In the 1990s, the United States and other countries helped the newly independent states that had been part of the Soviet Union to deal with their nuclear weapons and materials. It’s a story that has been almost completely forgotten, but it contains a number of lessons that might be helpful today.
David Frum reminds us of that effort. I was involved in it. A few additional thoughts.
It wasn’t just the United States that helped. Although Senators Sam Nunn (D-GA) and Richard Lugar (R-IN) started the funding, the International Science and Technology Committee, funded by the European Union, Japan, and Norway, in addition to the United States, also helped to support nuclear weapons scientists suddenly without jobs.
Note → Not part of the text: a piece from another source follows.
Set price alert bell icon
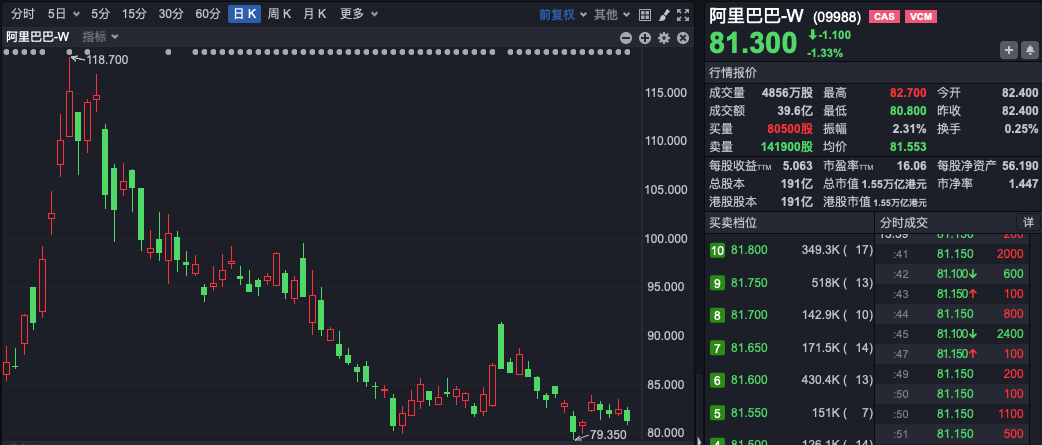Viewport: 1042px width, 445px height. (1029, 50)
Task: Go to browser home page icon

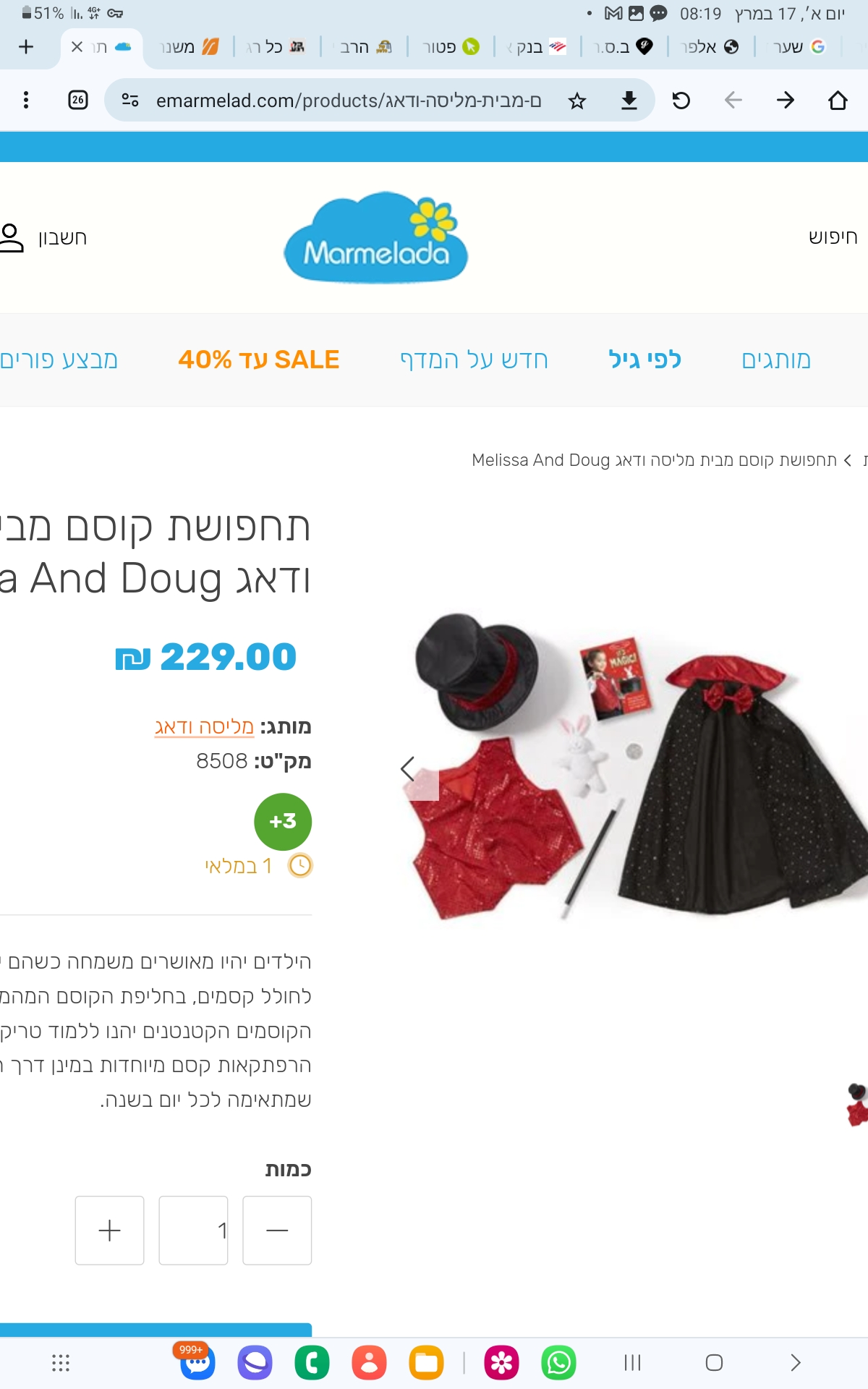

And it wasn’t just Kazakhstan. Most of the former Soviet republics had leftovers from the Soviet nuclear weapons programs – from mining through production plants to the weapons stationed in Ukraine, Belarus, and Kazakhstan. Help was needed in materials accountability and in moving the weapons back to Russia, which inherited the USSR’s status as a nuclear weapons power.
I am pretty sure that I have seen the site pictured in Frum’s article. The caption is “The destruction of a Soviet-era nuclear testing site in Kazakhstan in 2000.” It looks like the sealing of one of the tunnels in the Degelen Mountain testing area. Nuclear tests were carried out in the tunnels. Some of them left metallic plutonium behind.
When I saw in 2001 that the tunnels had been sealed, I realized that they would have to be opened up again. They were, in the recovery of plutonium during 2005-2007. It probably was a good idea to seal them early, though, because scavengers were at the test site, removing copper wire that had been used for the tests.
The Soviet Union formally ended December 25, 1991. In early February, the three directors of the American weapons laboratories – Los Alamos, Livermore, and Sandia – were on their way to Sarov, Russia’s equivalent of Los Alamos. Scientists and engineers from those laboratories and others followed. As Frum notes, Vladimir Putin ended the cooperation in 2012. Kazakhstan now has removed its weapons-related nuclear material. The Semipalatinsk Nuclear Test Site and other nuclear operations left a great many things to clean up.
President George H. W. Bush eliminated a large number American nuclear weapons in a unilateral gesture intended to show Mikhail Gorbachev that the US would not take advantage of Russia in its disarray. Frum emphasizes that Soviet weapons were eliminated, but weapons were eliminated on both sides.
Those of us who were part of it made new friends and spent time in countries we never imagined would be open to us. It felt like making the world a better place. It was the best thing I did in my career.